━━━ RECORDS SHOWN ━━━
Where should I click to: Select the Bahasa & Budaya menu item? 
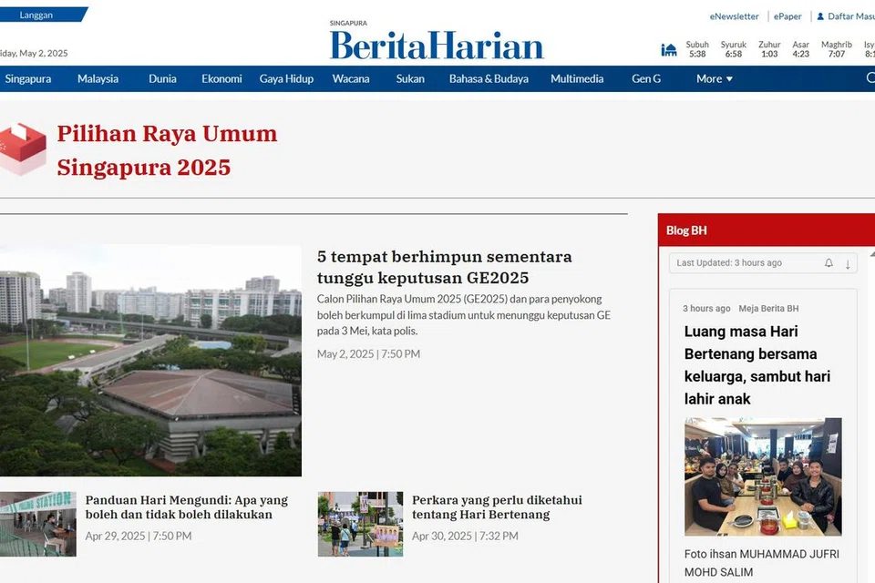tap(489, 79)
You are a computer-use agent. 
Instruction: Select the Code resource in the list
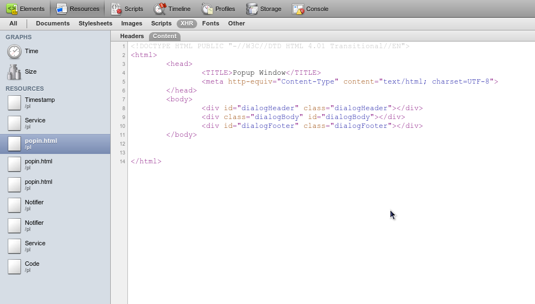coord(32,266)
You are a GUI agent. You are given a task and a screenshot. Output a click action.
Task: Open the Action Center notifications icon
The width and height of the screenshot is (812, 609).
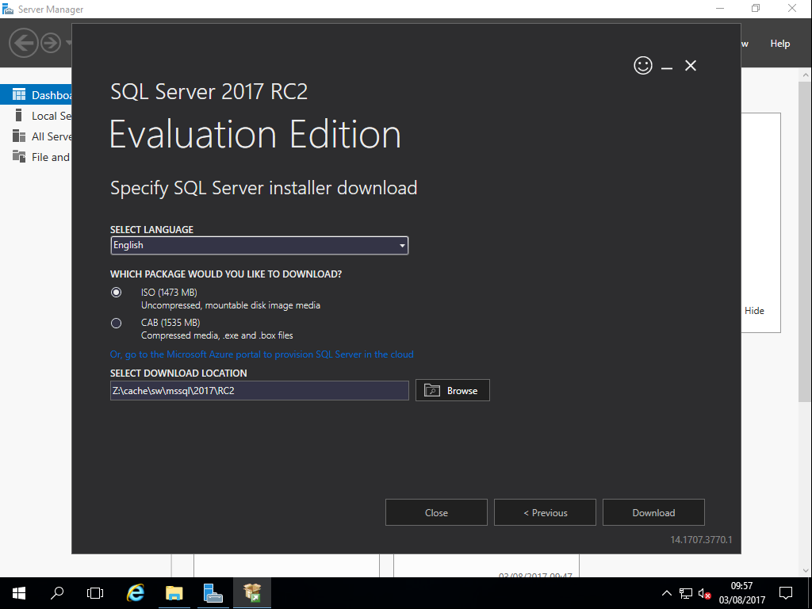786,592
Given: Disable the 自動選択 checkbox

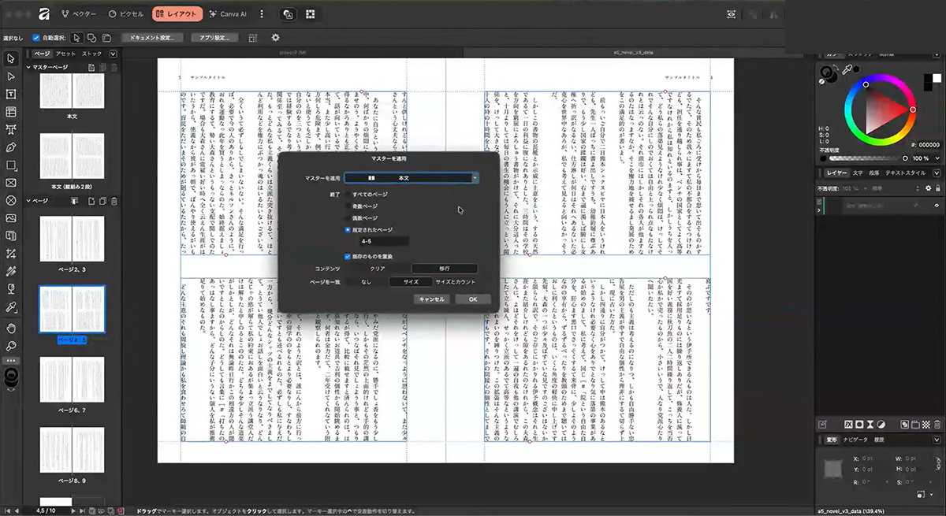Looking at the screenshot, I should [36, 37].

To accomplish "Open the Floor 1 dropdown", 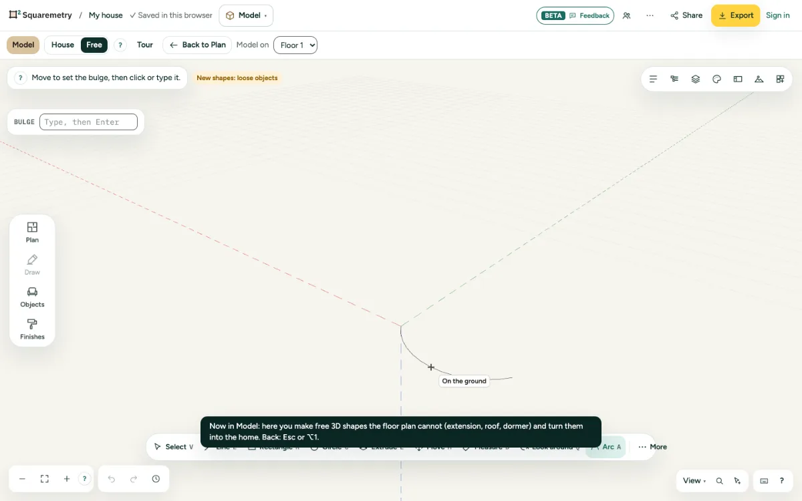I will 295,45.
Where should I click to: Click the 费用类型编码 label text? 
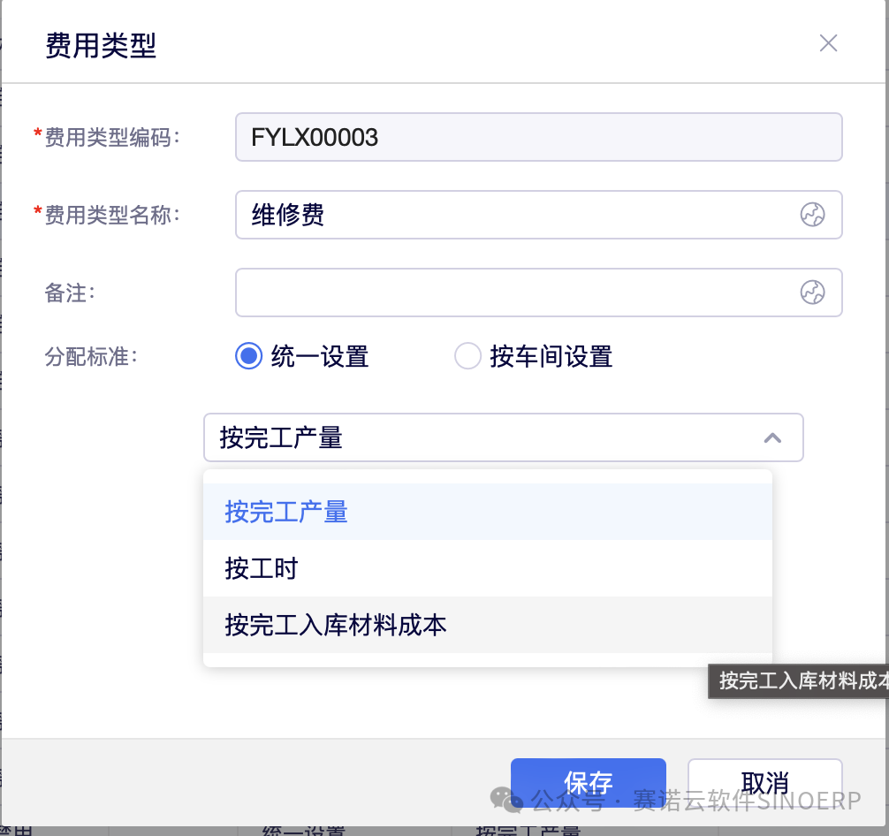[111, 138]
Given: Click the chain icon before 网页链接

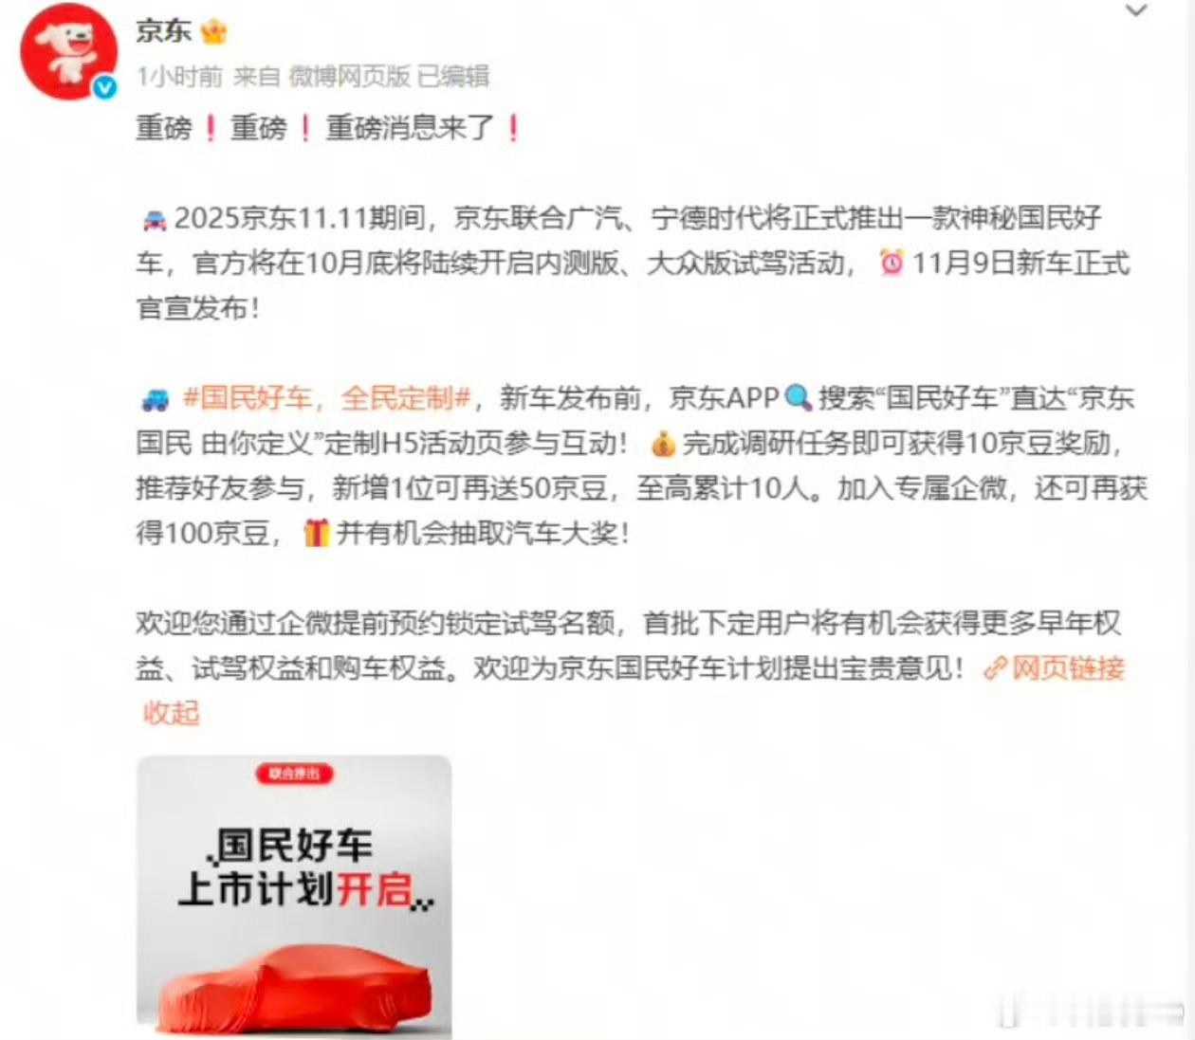Looking at the screenshot, I should tap(995, 669).
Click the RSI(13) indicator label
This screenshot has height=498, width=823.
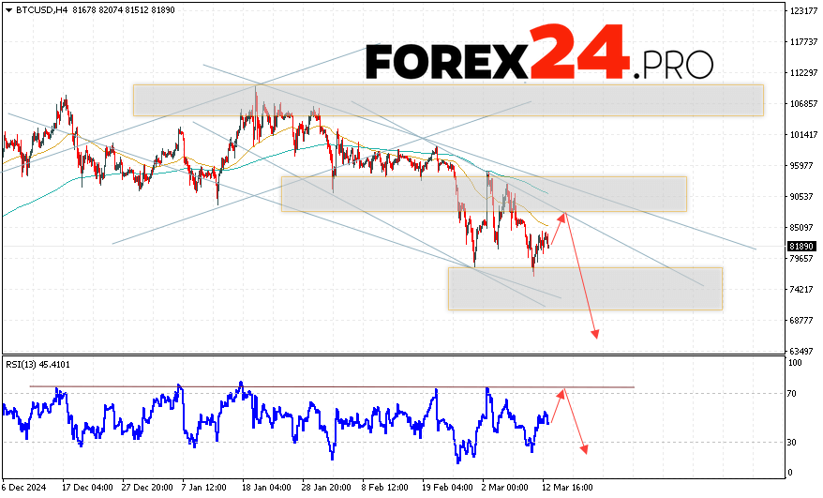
━━━
PROBLEM DETAILS: Find how many lines in the entries above have the string "agent" and report only that number.

RESPONSE BELOW: 2